Multimodal LLM Guided Exploration and Active Mapping using Fisher Information
This addresses the problem of efficient and uncertainty-aware exploration for embodied agents, representing an incremental improvement by integrating existing methods.
The paper tackles active mapping by combining multimodal LLMs for long-horizon planning with an information-based objective for motion planning, achieving state-of-the-art results on Gibson and Habitat-Matterport 3D datasets.

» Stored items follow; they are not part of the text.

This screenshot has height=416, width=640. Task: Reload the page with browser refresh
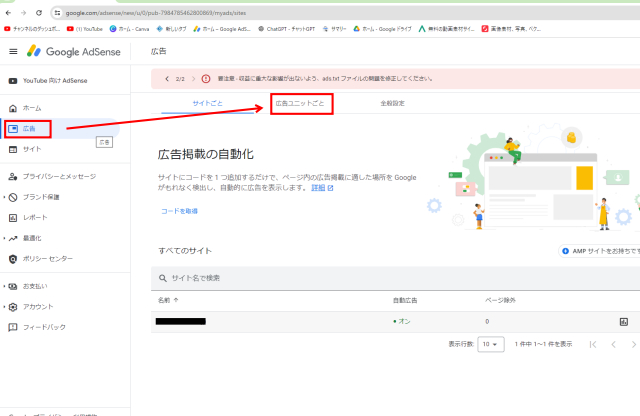click(38, 13)
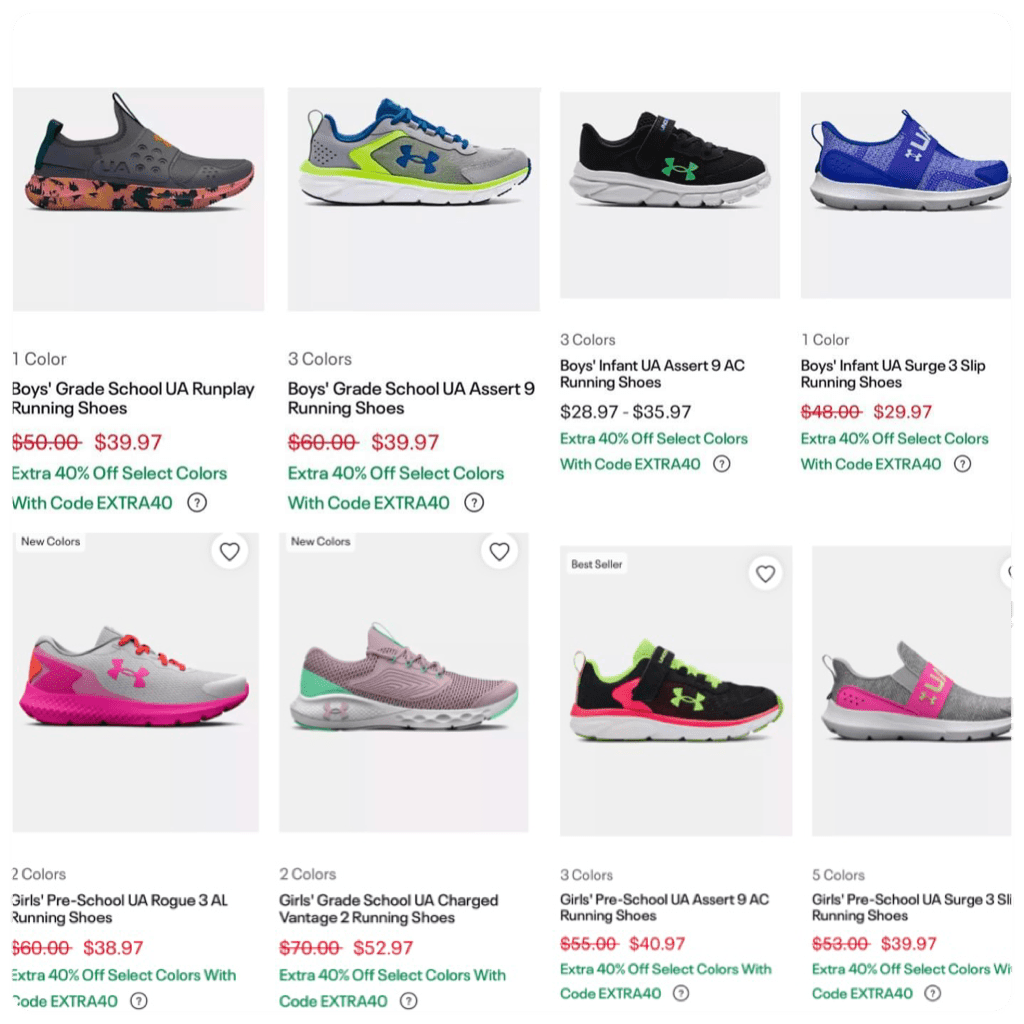View promo info icon under Girls' Rogue 3 AL

click(138, 1000)
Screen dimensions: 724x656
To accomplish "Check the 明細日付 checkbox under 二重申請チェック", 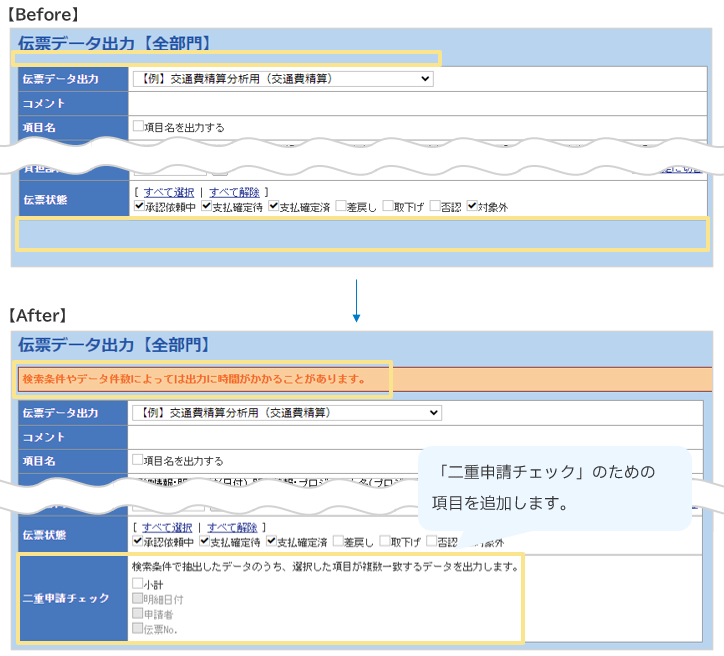I will point(137,599).
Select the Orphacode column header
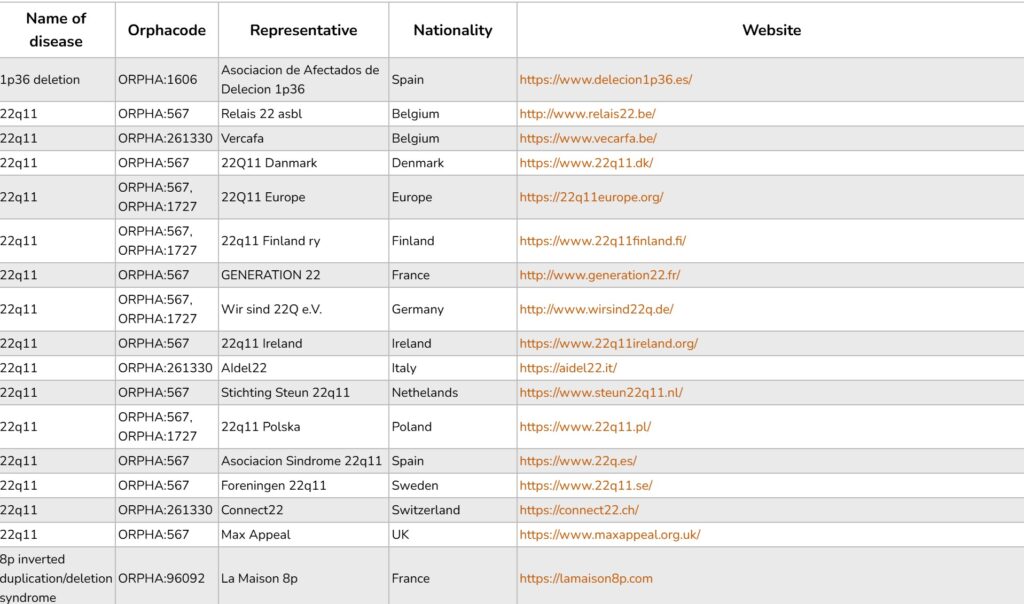Screen dimensions: 1024x604 [x=167, y=30]
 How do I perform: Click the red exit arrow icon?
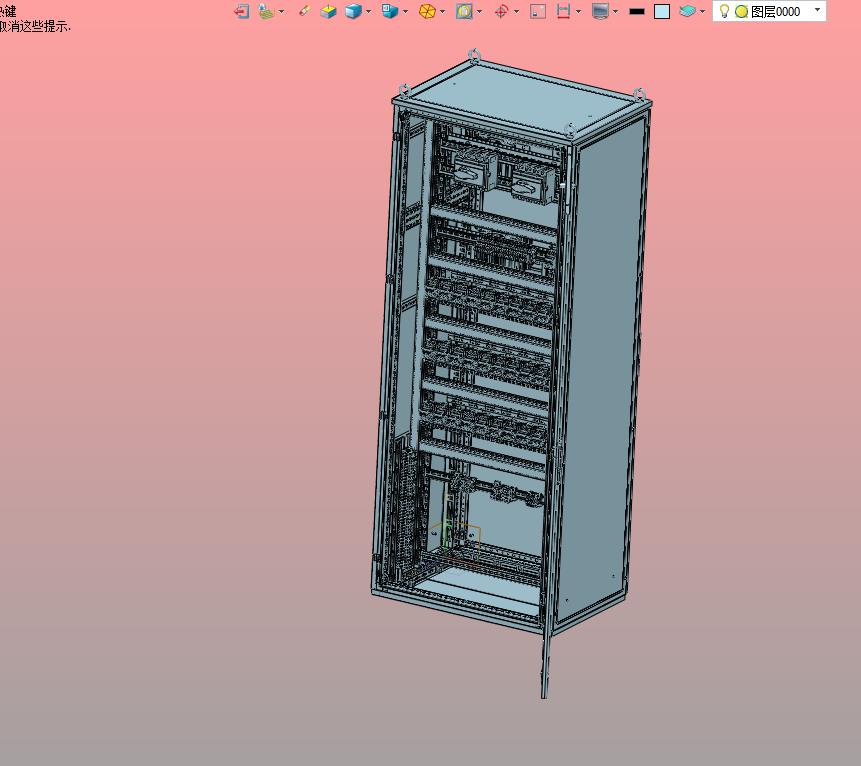point(241,11)
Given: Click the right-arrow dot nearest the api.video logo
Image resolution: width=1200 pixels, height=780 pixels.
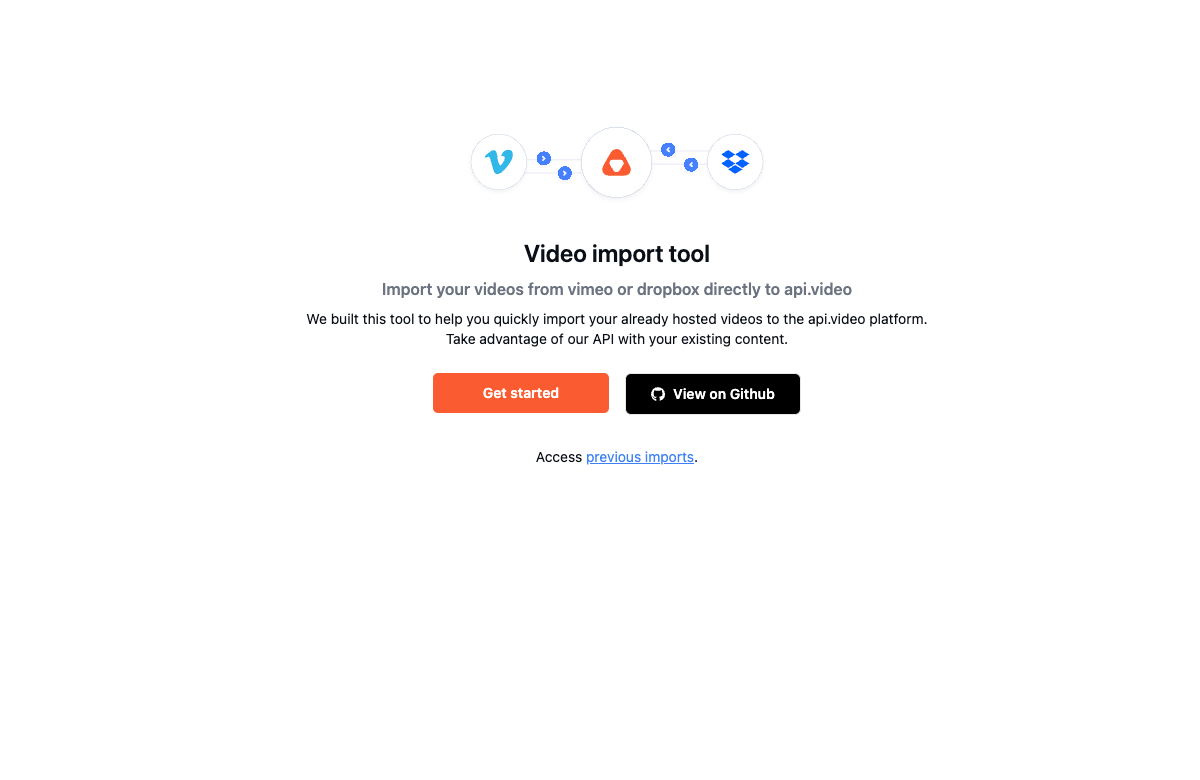Looking at the screenshot, I should (x=565, y=173).
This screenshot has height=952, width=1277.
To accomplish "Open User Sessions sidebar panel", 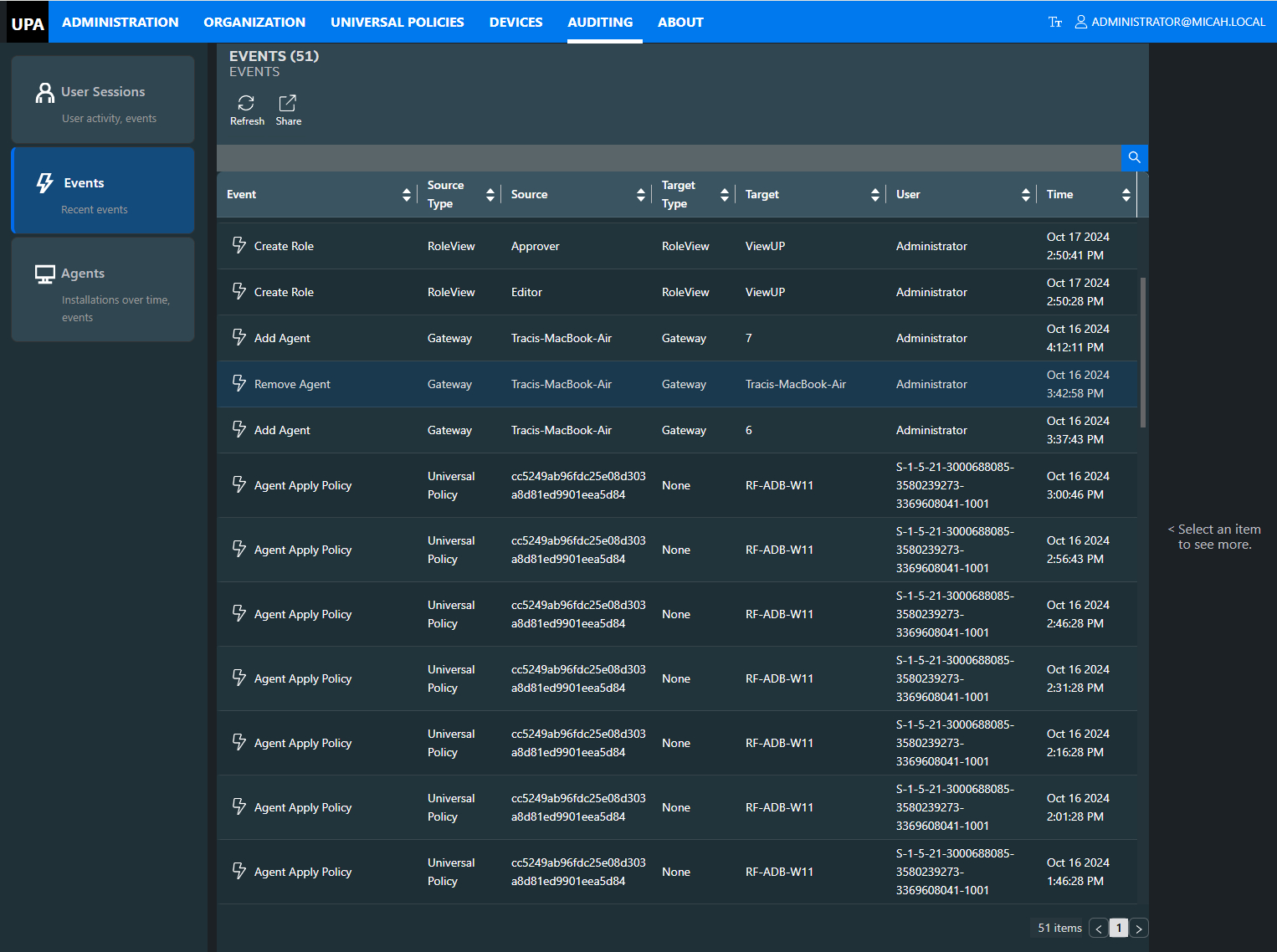I will pos(103,100).
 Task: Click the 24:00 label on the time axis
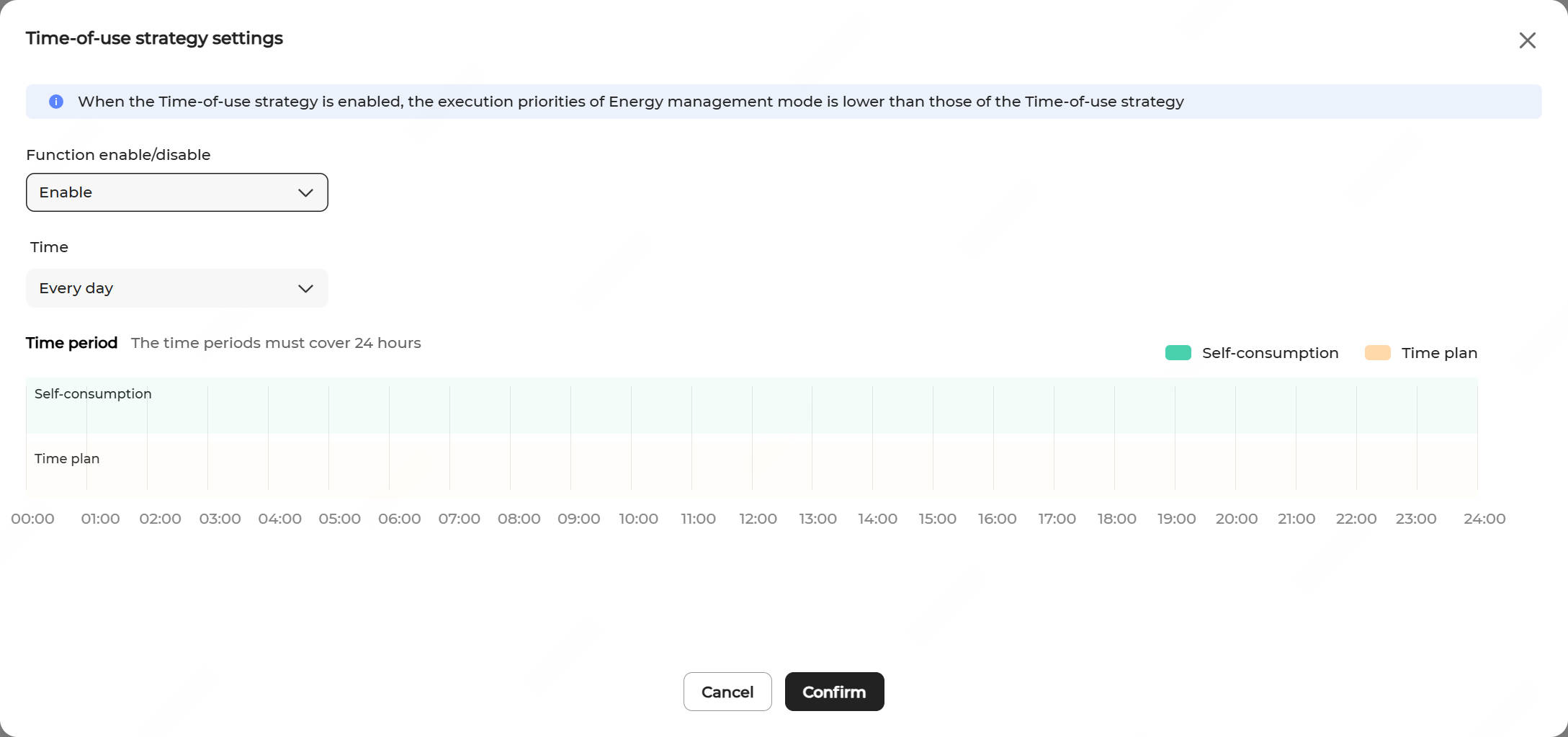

We present an active mapping system that plans for both long-horizon exploration goals and short-term actions using a 3D Gaussian Splatting (3DGS) representation. Existing methods either do not take advantage of recent developments in multimodal Large Language Models (LLM) or do not consider challenges in localization uncertainty, which is critical in embodied agents. We propose employing multimodal LLMs for long-horizon planning in conjunction with detailed motion planning using our information-based objective. By leveraging high-quality view synthesis from our 3DGS representation, our method employs a multimodal LLM as a zero-shot planner for long-horizon exploration goals from the semantic perspective. We also introduce an uncertainty-aware path proposal and selection algorithm that balances the dual objectives of maximizing the information gain for the environment while minimizing the cost of localization errors. Experiments conducted on the Gibson and Habitat-Matterport 3D datasets demonstrate state-of-the-art results of the proposed method.